We have a script for update of a specific column. In this script we are using a FOR UPDATE cursor. In the first version of the script we did not use the OF part of the FOR UPDATE clause. As we found here and here this should not affect the script as all rows of all joined tables should be locked and therefore can be updated.

But when we were running the script although the log messages were printed no update was made on the column (column_a).

When we were changing the script with the cursor having an FOR UPDATE OF t1.column_a the same log messages appear but the updates are made correctly!

Can anyone explain why the script does not work without the OF clause?

The Oracle database version is 'Oracle Database 11g Enterprise Edition Release 11.2.0.3.0' also tested with 'Oracle Database 12c Enterprise Edition Release 12.1.0.2.0 - 64bit'.

Here's a simple version of the executed script:

    BEGIN
      -- anonymous procedure
      DECLARE PROCEDURE update_column_a IS
        c_to_find CONSTANT NUMBER := -42;
        c_constant_value CONSTANT VARCHAR2 := 'value';
        CURSOR c_my_cursor IS
          SELECT t1.* 
            FROM table_1 t1, table_2 t2, table_3 t3
           WHERE t1.t2_id = t2.id
             AND t2.t3_id = t3.id
             AND t3.column_b = c_to_find
             -- FOR UPDATE with OF clause works
             -- FOR UPDATE OF t1.column_a;

             -- FOR UPDATE without OF clause does not
             FOR UPDATE;
      BEGIN
        FOR cursor_rec IN c_my_cursor LOOP
          IF cursor_rec.column_a IS NULL OR cursor_rec.column_a = '' THEN
            dbms_output.put_line('Updating column...');
            UPDATE t1 SET column_a = c_constant_value WHERE CURRENT OF   c_my_cursor;
          ELSE
            dbms_output.put_line('Column already set...');
          END IF;
        END LOOP;
      END update_column_a;
      -- anonymous execution
      BEGIN
        update_column_a;
      END;
    END;
    /

According to the Oracle 11G PL/SQL documentation here :

When SELECT FOR UPDATE queries multiple tables, it locks only rows whose columns appear in the FOR UPDATE clause.

So it might appear that in your example, no rows are locked and current of might not work.

However, when I try this:

declare
  cursor c is
    select ename, dname
      from emp join dept on dept.deptno = emp.deptno
      for update;
begin
  for r in c loop
     null;
  end loop;
end;

I find that the rows of EMP and DEPT are locked (an update to either from another session hangs).

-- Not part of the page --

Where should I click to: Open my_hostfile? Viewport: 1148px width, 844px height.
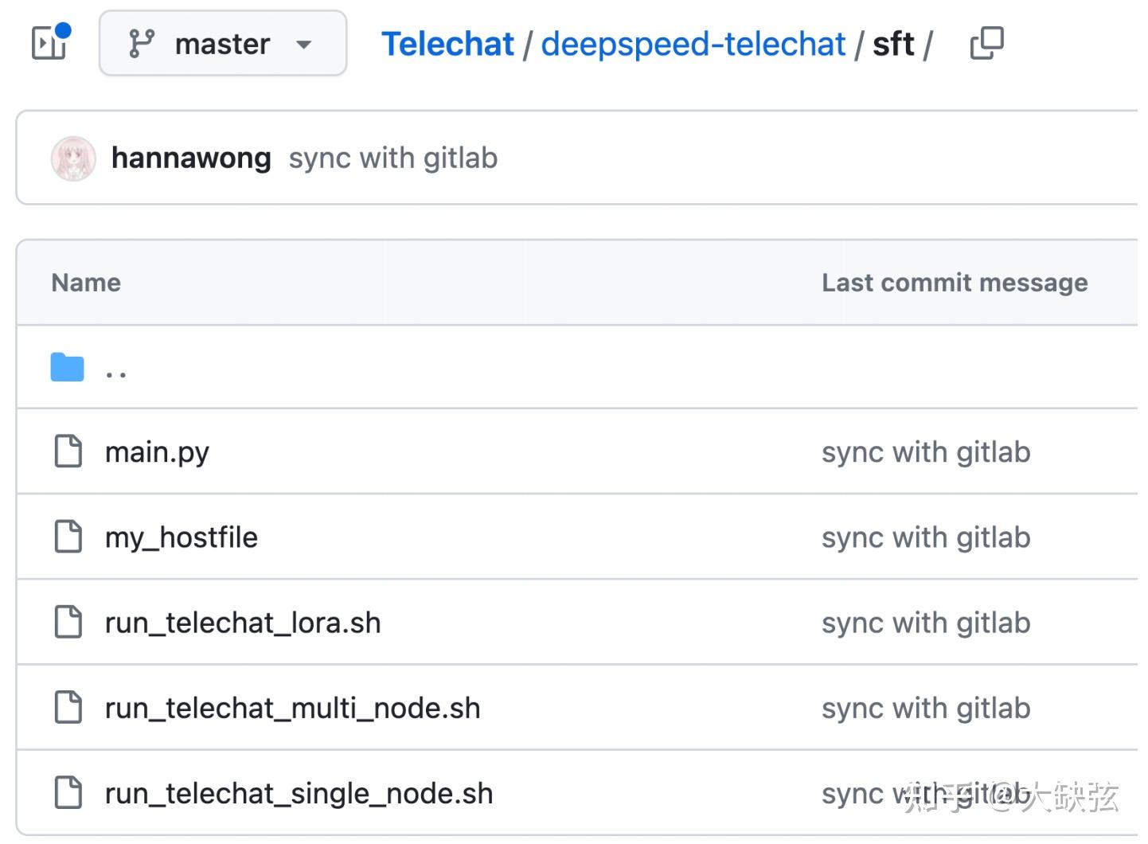(x=182, y=537)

If I change the code to try to update one of the tables, it works fine for EMP:

declare
  cursor c is
    select ename, dname
      from emp join dept on dept.deptno = emp.deptno
      for update;
begin
  for r in c loop
     update emp
       set ename = upper(ename)
      where current of c;
  end loop;
end;

But if I try to update DEPT instead I get the exception:

ORA-01410: invalid ROWID

This doesn't surprise me, because I have a foreign key from EMP to DEPT, and EMP will be "key-preserved" by the cursor's query, but DEPT will not be (ie the same DEPT row can appear more than once in the results).

This suggests to me that the documentation is wrong, or at least misleading. However, I cannot see how your code could just not update the row, without raising an error as mine did.

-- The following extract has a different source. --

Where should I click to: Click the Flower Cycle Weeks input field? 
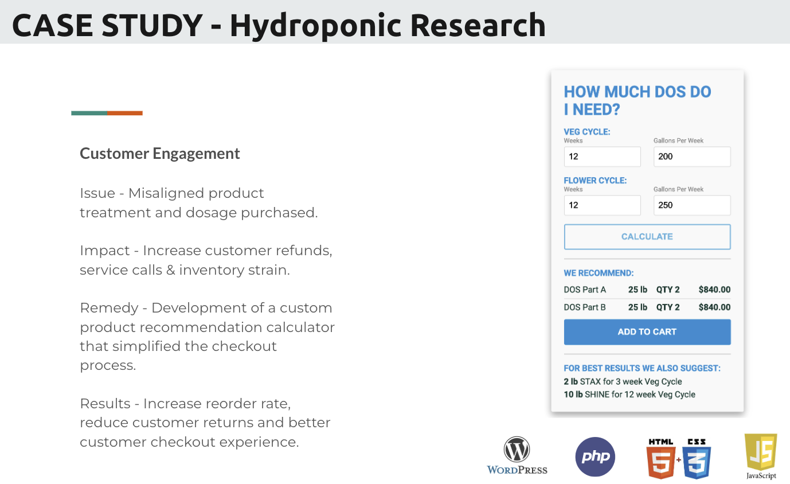pyautogui.click(x=602, y=205)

"Can anyone explain why the script does not work without the OFclause?"

You are almost there :)

What does the FOR UPDATE in regular? --> locks the result set

          SELECT t1.* 
            FROM table_1 t1, table_2 t2, table_3 t3
           WHERE t1.t2_id = t2.id
             AND t2.t3_id = t3.id
             AND t3.column_b = c_to_find
             FOR UPDATE;

So, in that way you cannot UPDATE none of these tables in the resultset.

But, if you specify the FOR UPDATE OF clause, then you're telling to ORACLE you want make an exception in the lock, naming the specific column.

      SELECT t1.* 
        FROM table_1 t1, table_2 t2, table_3 t3
       WHERE t1.t2_id = t2.id
         AND t2.t3_id = t3.id
         AND t3.column_b = c_to_find
         FOR UPDATE OF t1.column_a;

I have come across below lines in one of the books.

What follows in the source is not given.